[U-Boot] [PATCH 6/9] CACHE: nand read/write: Test if start address is aligned

Tue Jun 26 21:25:04 CEST 2012

On 06/25/2012 08:33 PM, Marek Vasut wrote:
> Dear Scott Wood,
> 
>> On 06/25/2012 06:37 PM, Marek Vasut wrote:
>>> Dear Scott Wood,
>>>
>>>> On 06/24/2012 07:17 PM, Marek Vasut wrote:
>>>>> but that involves a lot of copying and therefore degrades performance
>>>>> rapidly. Therefore disallow this possibility of unaligned load
>>>>> address altogether if data cache is on.
>>>>
>>>> How about use the bounce buffer only if the address is misaligned?
>>>
>>> Not happening, bounce buffer is bullshit,
>>
>> Hacking up the common frontend with a new limitation because you can't
>> be bothered to fix your drivers is bullshit.
> 
> The drivers are not broken, they have hardware limitations. 
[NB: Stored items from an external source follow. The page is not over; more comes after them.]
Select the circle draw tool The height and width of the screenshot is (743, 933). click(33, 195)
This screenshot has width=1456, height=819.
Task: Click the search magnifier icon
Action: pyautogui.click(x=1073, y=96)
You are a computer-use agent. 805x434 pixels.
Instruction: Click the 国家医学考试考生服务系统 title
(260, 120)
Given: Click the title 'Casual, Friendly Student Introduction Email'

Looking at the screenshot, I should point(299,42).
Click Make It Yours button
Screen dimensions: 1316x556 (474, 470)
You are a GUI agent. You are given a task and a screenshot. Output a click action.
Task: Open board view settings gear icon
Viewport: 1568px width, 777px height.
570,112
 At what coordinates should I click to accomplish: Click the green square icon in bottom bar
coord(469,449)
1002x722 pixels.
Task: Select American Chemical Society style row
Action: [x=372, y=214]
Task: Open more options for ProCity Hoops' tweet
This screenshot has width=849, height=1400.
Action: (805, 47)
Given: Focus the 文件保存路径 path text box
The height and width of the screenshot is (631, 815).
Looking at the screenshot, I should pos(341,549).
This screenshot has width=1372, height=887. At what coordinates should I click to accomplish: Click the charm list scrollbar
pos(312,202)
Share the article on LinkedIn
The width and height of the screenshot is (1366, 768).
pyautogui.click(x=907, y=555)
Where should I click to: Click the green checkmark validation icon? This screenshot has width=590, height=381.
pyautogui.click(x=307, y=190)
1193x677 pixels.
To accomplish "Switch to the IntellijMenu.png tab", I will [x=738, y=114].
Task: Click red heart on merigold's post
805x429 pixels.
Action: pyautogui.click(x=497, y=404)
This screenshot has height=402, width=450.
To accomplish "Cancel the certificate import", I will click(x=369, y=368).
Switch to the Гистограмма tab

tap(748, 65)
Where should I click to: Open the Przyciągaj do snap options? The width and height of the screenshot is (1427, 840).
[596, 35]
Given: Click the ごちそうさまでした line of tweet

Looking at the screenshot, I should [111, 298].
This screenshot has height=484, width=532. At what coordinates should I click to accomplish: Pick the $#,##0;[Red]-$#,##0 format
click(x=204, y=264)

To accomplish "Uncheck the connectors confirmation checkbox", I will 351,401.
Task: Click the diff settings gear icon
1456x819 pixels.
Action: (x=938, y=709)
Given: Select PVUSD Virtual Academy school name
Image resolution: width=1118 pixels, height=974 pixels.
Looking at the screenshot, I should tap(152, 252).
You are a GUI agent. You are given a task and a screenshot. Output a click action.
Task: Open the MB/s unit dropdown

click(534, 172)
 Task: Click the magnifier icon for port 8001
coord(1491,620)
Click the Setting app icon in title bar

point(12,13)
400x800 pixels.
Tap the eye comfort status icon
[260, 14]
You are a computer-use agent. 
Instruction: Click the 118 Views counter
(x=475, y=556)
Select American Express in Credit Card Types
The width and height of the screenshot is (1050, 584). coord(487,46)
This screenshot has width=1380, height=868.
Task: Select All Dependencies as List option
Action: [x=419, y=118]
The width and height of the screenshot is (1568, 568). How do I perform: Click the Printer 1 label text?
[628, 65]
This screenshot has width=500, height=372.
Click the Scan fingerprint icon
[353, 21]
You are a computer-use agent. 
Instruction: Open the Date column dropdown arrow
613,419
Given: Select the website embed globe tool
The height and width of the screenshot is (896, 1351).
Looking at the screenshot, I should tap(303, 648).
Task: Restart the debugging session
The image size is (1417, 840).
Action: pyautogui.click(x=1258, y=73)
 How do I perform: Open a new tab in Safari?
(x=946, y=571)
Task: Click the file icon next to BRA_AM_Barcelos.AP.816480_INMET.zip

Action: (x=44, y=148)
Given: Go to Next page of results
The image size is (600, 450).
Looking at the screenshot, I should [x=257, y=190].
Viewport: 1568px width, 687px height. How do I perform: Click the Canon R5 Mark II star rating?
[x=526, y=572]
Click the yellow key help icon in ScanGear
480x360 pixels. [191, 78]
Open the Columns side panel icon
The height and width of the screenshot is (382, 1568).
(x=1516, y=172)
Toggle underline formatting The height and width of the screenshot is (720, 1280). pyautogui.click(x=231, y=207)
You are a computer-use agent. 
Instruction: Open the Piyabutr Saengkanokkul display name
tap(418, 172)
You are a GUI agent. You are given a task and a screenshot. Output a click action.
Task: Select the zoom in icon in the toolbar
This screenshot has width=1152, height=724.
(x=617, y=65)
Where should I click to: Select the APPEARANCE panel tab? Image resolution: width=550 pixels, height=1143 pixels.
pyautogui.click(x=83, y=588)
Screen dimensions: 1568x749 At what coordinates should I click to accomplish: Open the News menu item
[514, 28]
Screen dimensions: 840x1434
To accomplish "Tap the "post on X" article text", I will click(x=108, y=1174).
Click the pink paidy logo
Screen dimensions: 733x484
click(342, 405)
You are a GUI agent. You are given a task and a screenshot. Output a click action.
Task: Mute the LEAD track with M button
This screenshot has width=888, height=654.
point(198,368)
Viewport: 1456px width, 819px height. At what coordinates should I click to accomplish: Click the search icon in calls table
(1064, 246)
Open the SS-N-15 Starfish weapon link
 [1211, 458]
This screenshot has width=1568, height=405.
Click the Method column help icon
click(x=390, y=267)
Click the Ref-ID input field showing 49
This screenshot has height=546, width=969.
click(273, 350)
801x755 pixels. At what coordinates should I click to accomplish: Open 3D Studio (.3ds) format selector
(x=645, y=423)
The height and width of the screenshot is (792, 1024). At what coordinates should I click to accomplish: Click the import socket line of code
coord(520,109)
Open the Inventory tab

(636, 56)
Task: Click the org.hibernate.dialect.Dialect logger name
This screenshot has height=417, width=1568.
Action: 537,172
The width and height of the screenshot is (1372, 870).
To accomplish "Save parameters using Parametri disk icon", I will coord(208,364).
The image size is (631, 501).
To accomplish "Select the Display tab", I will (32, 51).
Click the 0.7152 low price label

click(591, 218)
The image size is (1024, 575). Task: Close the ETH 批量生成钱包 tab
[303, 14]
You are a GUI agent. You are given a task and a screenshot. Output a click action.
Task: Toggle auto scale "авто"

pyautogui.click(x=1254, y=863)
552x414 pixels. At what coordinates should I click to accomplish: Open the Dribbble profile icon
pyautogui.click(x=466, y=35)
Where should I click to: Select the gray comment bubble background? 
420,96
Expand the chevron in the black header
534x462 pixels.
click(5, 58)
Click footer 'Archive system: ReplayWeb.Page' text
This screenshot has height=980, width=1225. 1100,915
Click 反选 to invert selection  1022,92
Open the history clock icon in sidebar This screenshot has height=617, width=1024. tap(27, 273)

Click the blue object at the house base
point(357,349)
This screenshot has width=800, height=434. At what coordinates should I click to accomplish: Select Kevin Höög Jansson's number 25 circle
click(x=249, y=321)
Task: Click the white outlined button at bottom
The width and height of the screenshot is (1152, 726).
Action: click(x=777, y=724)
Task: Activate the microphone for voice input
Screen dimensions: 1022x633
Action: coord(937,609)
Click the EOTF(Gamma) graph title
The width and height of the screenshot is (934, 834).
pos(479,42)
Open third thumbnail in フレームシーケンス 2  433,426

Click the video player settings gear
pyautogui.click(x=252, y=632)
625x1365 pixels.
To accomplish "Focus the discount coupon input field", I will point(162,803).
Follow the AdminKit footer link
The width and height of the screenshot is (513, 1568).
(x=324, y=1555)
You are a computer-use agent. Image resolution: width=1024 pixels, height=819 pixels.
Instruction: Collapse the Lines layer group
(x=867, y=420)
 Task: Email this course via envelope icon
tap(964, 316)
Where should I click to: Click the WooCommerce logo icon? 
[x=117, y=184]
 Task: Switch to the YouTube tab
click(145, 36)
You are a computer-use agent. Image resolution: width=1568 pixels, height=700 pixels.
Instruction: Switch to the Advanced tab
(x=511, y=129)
They're broken because they ignore those limitations.

> And checking for 
> those has to be done as early as possible.

Why?

> And it's not a new common frontend!

No, it's a compatibility-breaking change to the existing common frontend.

>>> It's like driving a car in the wrong lane. Sure, you can do it, but it'll
>>> eventually have some consequences. And using a bounce buffer is like
>>> driving a tank in the wrong lane ...
>>
>> Using a bounce buffer is like parking your car before going into the
>> building, rather than insisting the building's hallways be paved.
> 
> The other is obviously faster, more comfortable and lets you carry more stuff at 
> once.

Then you end up needing buildings to be many times as large to give
every cubicle an adjacent parking spot, maneuvering room, etc.  You'll
be breathing fumes all day, and it'll be a lot less comfortable to get
even across the hallway without using a car, etc.  Communication between
coworkers would be limited to horns and obscene gestures. :-)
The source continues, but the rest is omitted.